■ JOB: In the poker tournament account, what is the title of Roy Brindley's book that Mick was passing around?

■ TEXT SHOWN:
By the time Paul was moved, he had about 55K (which he proceeded to bluff away in about half an hour: in the words of one English pro at his new table, "If he's gonna try and pull 30K bluffs at the 75/150 level, he probably shouldn't wear loon pants and a coat of many colours") and I had less than 2K. I managed to get a bit of a recovery going, starting when John's friend tried to take advantage of my frail stack by shipping J3 from the SB only to find me with AK, and had recovered to 9K when one of the few weak links, a guy who had been moved to Paul's seat recently and was clearly tilted from the previous hand against me open shipped for 5K (17 bbs) utg and I called in the BB with AJ. He had 97s and flopped a flush. I had a redraw to a higher flush but missed. With the blinds gone up and antes already kicking in, I couldn't hang around waiting for a monster and a short while later shipped QJs into AJ and didn't suck out.
Mick McCool and James Browning both arrived at my table while I was still there and there was some good banter. Mick's always a pleasure as company and he was passing around Roy Brindley's book which Francis had given him, "Life's a gamble". Someone asked James when he was going to write his: "No it isn't".

■ GIVEN MATERIAL:
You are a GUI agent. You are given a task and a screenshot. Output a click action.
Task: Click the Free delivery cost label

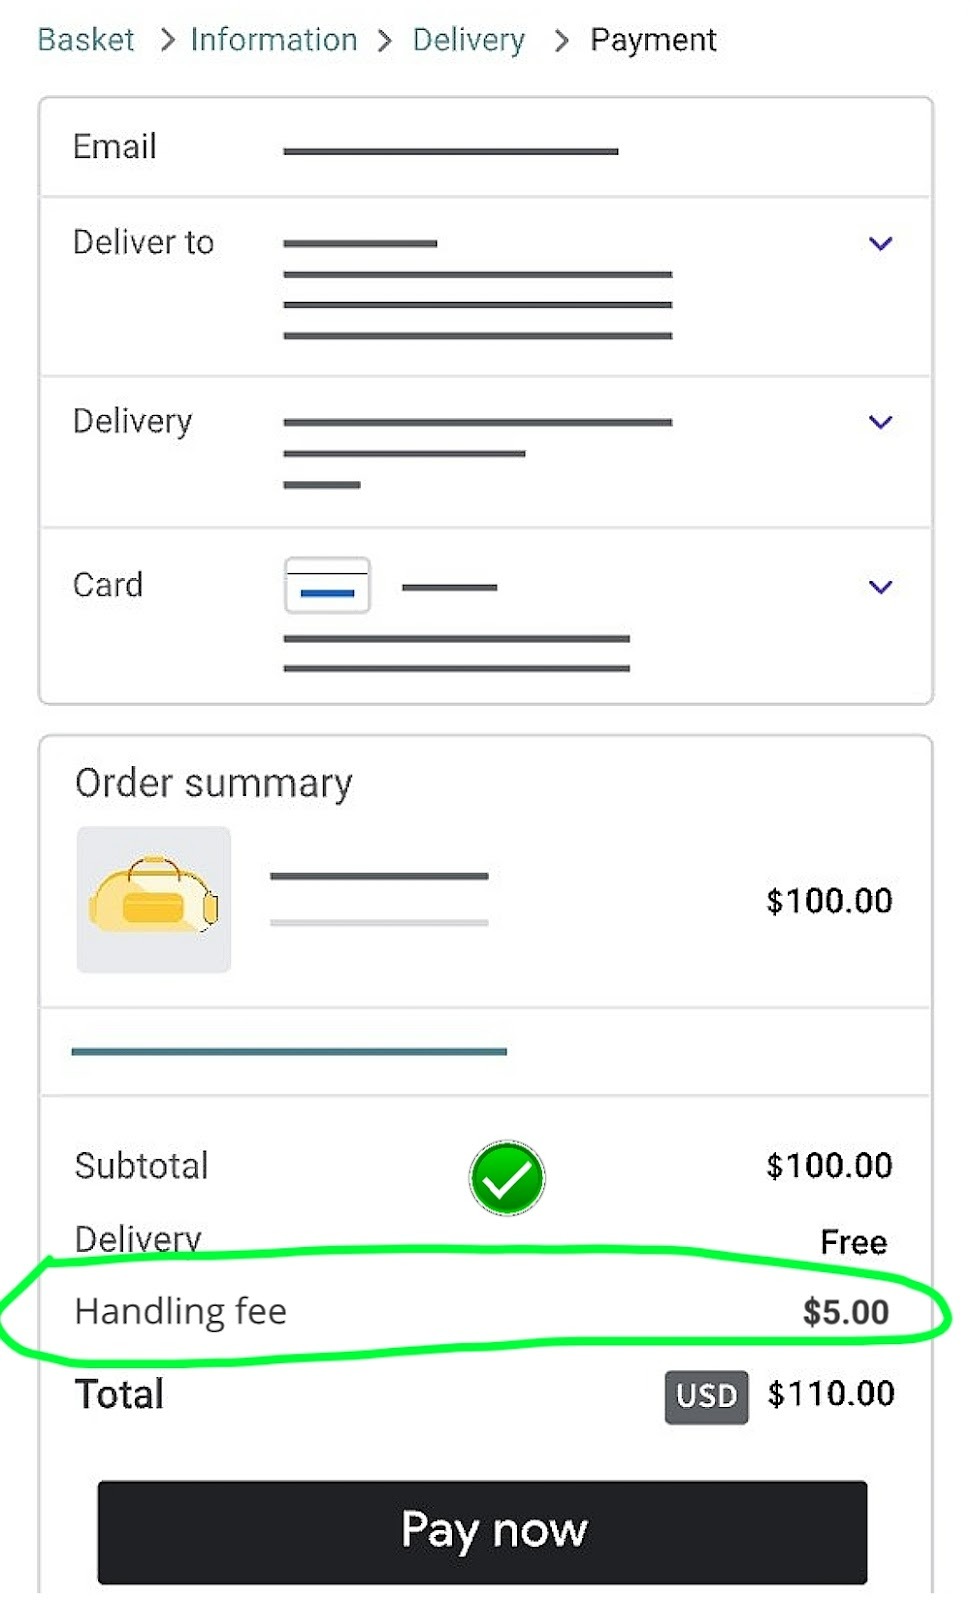click(x=853, y=1242)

■ THE REPLY: "Life's a gamble"